Brasília (DF) – O Supremo Tribunal Federal (STF) retoma as sessões presenciais nesta segunda-feira (3), a partir das 14h, colocando em debate temas que tocam desde a proteção de gênero até os limites das relações laborais contemporâneas. Após o intervalo de julho, o plenário concentra energias em um recurso do Ministério Público de Minas Gerais (MPMG) que questiona o alcance da Lei Maria da Penha.
O centro da discussão é se as medidas protetivas previstas na legislação podem ser estendidas a episódios de violência contra a mulher que ocorrem fora do âmbito familiar, em contextos comunitários ou locais públicos. O caso, que tramita sob sigilo de Justiça, teve suas sustentações orais ouvidas em maio. Agora, os ministros se preparam para proferir seus votos, definindo se a lei ganha uma interpretação mais elástica sempre que a agressão for motivada pelo gênero, independentemente de onde o crime tenha ocorrido.
Impactos da reforma tributária
A agenda da Corte também reserva espaço para contestar pontos da Lei Complementar 214/2025. O foco está no artigo 149, que restringiu a isenção de impostos — especificamente o IBS e a CBS — na aquisição de automóveis nacionais por pessoas com deficiência ou Transtorno do Espectro Autista (TEA).
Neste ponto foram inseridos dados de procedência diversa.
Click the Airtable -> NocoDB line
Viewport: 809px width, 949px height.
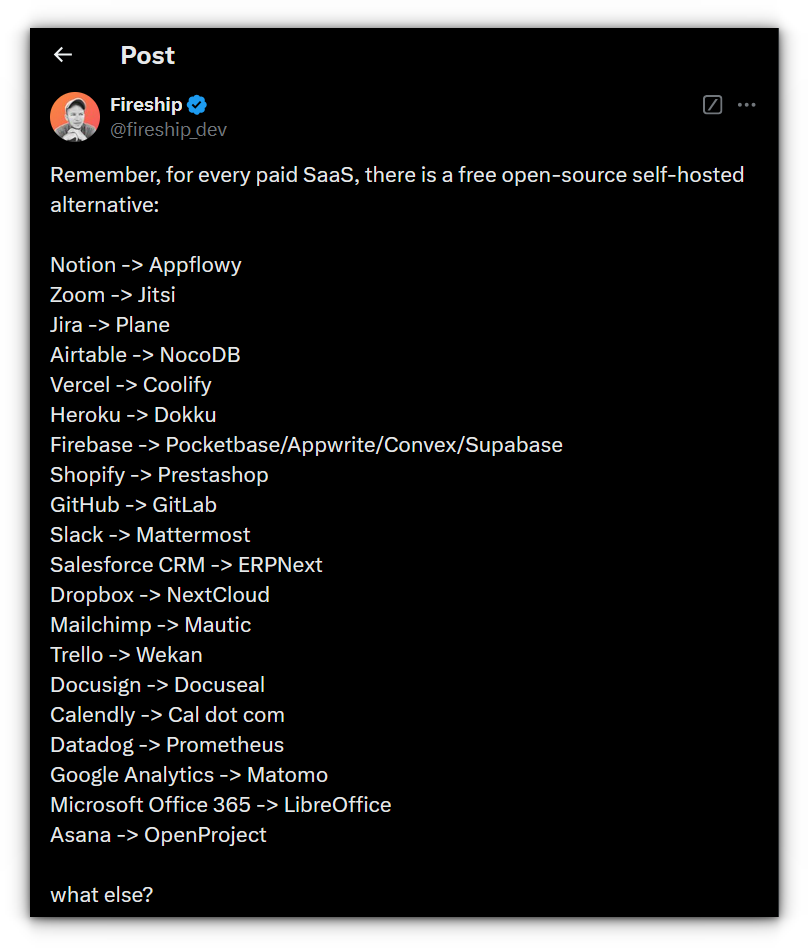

Entidades argumentam que a norma, ao limitar o benefício apenas para quadros de grau moderado ou grave, incorre em inconstitucionalidade e prática discriminatória.
O vácuo político no Rio de Janeiro
Para o dia 19 de agosto, o STF agendou a continuidade do julgamento sobre as eleições para o mandato-tampão do governo fluminense. O processo, suspenso por um pedido de vista do ministro Flávio Dino em abril, trava uma disputa sobre a natureza do pleito. O diretório estadual do PSD insiste em eleições diretas, opondo-se à decisão do Tribunal Superior Eleitoral (TSE) que determinou a escolha indireta via Assembleia Legislativa (Alerj).
A crise de governabilidade no Rio é profunda. Após a inelegibilidade decretada contra o ex-governador Cláudio Castro em março, o cenário se complicou com a saída do ex-vice-governador Thiago Pampolha, que assumiu uma vaga no Tribunal de Contas, e a cassação do presidente da Alerj, Rodrigo Bacellar. Atualmente, o comando interino do estado está sob responsabilidade de Ricardo Couto de Castro, presidente do Tribunal de Justiça local.
O futuro da uberização
Encerrando as pautas de alta complexidade, o dia 27 de agosto marca o retorno do debate sobre o vínculo empregatício entre motoristas, entregadores e plataformas digitais. O STF analisará recursos da Uber e da Rappi contra decisões da Justiça do Trabalho que reconheceram o vínculo de emprego. Enquanto a Rappi invoca precedentes da própria Corte, a Uber defende seu modelo como empresa de tecnologia, alegando que o reconhecimento trabalhista fere a livre iniciativa. A Procuradoria-Geral da República (PGR), por sua vez, já sinalizou parecer contrário à criação desse vínculo, deixando o desfecho nas mãos dos ministros Edson Fachin e Alexandre de Moraes.